Qual é o tamanho das classes D e E hoje no Brasil? Vamos vender para eles?

Data de publicação: 10 de fevereiro de 2014

Qual é o tamanho das classes D e E hoje no Brasil? Vamos vender para eles?

Muito se tem falado sobre a classe C no Brasil, alguns economistas “futurólogos” dizem que até 2018 vai representar 75% da população brasileira.

Mas ouve-se pouco a respeito das classes D e E, que segundo o Censo de 2010 correspondem 51,7 milhões de pessoas (D) e 43,3 milhões (E). Somadas, são 95 milhões de pessoas, quase metade da população brasileira.

Muitos analistas acham que o “baixo” poder de fogo financeiro, faz com que os produtos e serviços sejam mais indicados a sair das pranchetas e reuniões de cúpula, para as classes A, B e C, o que é um ledo engano.

As classes D e E, inevitavelmente são segmentos mais numerosos, portanto, mesmo com uma renda familiar ou individual muito baixa, vale focar o volume.

Para cada criança do topo da pirâmide, das classes A e B, existem dez na base da pirâmide, nas classes C, D e E.

Quando pensamos nas áreas de bens de consumo, educação e saúde, por mais que uma criança da classe A venha a consumir, ela nunca chegará à quantidade que as dez crianças das classes C, D e E consomem.

As pessoas olham muito para a classe C, que é a classe média, e esquecem-se das classes D e E, que representam um público grande.

Nas classes D e E, existem várias oportunidades escondidas, como no campo dos instrumentos financeiros, do crédito, já que há um grande número de trabalhadores informais com mais dificuldades para comprovar renda.

O que se deve considerar na classe E é que essas pessoas ganham, em média, um salário mínimo. Ele é pobre? Sim, é pobre, só que tem uma renda constante.

É diferente de um pobre na África ou na Índia, porque aqui existem redes de apoio como sistema universal de saúde, escola pública, programas de redistribuição de renda.

Michel Klein, presidente das Casas Bahia, o maior grupo varejista da América Latina, com mais de mil lojas e faturamento na casa dos R$ 18 bilhões, tem uma receita e uma dica a dar para seduzir a safra em crescimento dos compradores de baixa renda. 

A receita: viabilizar, através de linhas de crédito facilitadas, a realização do sonho dessas pessoas. “É um consumidor que vê o produto como um troféu a ser conquistado. Se o ajudamos nisso, ele volta.” A dica: “O maior patrimônio desse comprador é a reputação”. 
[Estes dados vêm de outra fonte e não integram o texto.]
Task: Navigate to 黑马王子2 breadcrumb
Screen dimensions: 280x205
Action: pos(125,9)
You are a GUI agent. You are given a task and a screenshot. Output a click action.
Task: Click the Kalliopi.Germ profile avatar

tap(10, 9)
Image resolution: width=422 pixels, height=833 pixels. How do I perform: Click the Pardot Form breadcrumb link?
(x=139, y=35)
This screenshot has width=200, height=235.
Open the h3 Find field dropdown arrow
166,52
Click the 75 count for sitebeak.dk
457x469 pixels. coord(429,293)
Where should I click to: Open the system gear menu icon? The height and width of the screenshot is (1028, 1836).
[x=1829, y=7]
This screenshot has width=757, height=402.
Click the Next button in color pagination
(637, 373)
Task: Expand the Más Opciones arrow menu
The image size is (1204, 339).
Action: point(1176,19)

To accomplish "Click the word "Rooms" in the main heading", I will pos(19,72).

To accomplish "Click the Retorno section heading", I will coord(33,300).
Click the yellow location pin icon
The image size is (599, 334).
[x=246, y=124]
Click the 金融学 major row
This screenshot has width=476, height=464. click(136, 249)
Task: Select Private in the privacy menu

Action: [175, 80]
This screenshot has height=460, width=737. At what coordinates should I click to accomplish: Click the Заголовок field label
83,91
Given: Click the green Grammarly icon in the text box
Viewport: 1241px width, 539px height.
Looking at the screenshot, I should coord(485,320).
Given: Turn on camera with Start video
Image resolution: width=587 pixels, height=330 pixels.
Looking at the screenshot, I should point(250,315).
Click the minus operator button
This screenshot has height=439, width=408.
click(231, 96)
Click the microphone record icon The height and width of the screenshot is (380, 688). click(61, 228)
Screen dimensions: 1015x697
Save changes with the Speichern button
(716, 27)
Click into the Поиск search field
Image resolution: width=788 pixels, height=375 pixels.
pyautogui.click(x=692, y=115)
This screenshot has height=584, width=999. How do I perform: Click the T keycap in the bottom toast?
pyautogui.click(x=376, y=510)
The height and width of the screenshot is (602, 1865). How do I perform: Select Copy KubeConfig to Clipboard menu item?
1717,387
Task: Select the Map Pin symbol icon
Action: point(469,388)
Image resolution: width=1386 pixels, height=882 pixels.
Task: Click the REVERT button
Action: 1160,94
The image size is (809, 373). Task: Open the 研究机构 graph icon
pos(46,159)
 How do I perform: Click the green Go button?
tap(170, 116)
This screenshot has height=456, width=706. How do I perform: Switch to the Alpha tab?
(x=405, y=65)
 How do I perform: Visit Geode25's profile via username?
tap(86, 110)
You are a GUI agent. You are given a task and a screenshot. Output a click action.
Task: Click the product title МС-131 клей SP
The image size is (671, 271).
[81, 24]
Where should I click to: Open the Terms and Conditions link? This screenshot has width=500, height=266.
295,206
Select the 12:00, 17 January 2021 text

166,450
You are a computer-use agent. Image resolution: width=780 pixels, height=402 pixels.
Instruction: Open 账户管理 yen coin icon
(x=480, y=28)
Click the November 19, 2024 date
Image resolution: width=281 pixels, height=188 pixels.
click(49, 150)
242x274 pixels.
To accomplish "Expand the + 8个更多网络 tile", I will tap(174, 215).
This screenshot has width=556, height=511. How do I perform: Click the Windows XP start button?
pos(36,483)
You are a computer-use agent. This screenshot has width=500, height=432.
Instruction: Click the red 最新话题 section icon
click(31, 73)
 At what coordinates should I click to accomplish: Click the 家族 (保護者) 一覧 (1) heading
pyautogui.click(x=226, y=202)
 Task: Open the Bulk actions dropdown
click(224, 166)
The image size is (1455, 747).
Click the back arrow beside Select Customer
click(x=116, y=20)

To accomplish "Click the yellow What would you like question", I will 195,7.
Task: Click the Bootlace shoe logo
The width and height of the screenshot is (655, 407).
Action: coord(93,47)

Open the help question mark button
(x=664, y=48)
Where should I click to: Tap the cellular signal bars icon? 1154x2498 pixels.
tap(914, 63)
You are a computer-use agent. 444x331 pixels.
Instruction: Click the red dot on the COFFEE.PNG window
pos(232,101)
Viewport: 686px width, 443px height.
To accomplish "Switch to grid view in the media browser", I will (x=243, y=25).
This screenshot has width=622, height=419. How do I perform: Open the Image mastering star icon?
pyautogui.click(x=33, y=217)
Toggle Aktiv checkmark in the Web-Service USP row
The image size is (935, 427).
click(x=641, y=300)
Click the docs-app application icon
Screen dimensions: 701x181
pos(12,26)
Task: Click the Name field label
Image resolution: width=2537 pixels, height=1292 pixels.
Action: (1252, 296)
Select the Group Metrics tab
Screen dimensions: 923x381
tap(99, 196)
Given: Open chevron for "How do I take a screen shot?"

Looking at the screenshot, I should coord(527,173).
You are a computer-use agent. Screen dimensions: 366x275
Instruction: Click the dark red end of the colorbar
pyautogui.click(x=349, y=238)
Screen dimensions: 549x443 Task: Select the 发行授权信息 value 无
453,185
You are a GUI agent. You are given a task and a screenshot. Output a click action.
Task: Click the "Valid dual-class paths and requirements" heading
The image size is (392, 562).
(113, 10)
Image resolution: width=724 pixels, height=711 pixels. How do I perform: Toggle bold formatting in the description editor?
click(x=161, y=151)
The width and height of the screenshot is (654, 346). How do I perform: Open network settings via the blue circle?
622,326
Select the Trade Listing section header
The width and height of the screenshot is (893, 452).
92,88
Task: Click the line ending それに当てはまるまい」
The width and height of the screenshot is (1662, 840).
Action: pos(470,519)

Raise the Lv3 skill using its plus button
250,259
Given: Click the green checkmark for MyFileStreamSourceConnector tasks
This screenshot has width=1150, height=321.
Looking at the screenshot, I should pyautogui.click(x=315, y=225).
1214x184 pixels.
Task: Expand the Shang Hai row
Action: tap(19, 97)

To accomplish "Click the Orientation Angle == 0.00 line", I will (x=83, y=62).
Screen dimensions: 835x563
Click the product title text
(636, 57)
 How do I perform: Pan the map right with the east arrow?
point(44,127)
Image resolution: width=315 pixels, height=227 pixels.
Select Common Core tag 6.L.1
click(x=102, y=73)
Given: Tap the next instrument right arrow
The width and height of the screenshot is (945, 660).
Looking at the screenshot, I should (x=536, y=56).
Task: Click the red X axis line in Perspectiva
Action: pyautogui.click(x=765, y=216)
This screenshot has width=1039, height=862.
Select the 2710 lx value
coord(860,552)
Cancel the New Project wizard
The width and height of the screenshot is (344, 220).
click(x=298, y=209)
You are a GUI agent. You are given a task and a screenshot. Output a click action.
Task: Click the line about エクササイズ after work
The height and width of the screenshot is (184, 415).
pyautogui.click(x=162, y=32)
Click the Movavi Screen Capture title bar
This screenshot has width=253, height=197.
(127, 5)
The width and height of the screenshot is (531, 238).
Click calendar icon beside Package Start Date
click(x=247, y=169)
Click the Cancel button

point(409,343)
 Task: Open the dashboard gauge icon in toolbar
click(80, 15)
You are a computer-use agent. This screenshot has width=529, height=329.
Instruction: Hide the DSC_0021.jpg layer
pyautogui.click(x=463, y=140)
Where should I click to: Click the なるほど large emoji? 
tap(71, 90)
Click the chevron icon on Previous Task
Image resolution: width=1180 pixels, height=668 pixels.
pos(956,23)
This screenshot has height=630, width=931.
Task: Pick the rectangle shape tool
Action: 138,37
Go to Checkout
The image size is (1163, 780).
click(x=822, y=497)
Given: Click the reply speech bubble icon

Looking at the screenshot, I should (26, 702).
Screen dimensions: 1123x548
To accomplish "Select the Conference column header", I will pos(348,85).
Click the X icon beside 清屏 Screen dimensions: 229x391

“Ele paga em dia porque prima pela liquidez”, diz Klein. Casas Bahia contabiliza uma taxa de inadimplência de menos de 8% nos pagamentos dessa clientela. E obtém grandes resultados atendendo a ela. Vende anualmente 4,5 milhões de mercadorias linha branca, 4,7 milhões de celulares, 1,6 milhão de televisores e 2,2 milhões de aparelhos de som. 

O que a experiência da rede tem a mostrar? Que é bom olhar com muita atenção para o apetite insaciável de quem, até bem pouco tempo atrás, vivia praticamente a margem do mercado consumidor.

O próprio Klein assinala: o poder de fogo da camada social emergente é maior do que se imagina.

Repense seus produtos e serviços, em detrimento das margens maiores, comece a analisar volumes maiores e, por conseguinte, menores riscos globais, pois o que pode acontecer é a ascensão de classe, baixar da “E”. Estamos falando de faixas de pobreza extrema, e neste caso, nem você, nem ninguém consegue vender nada.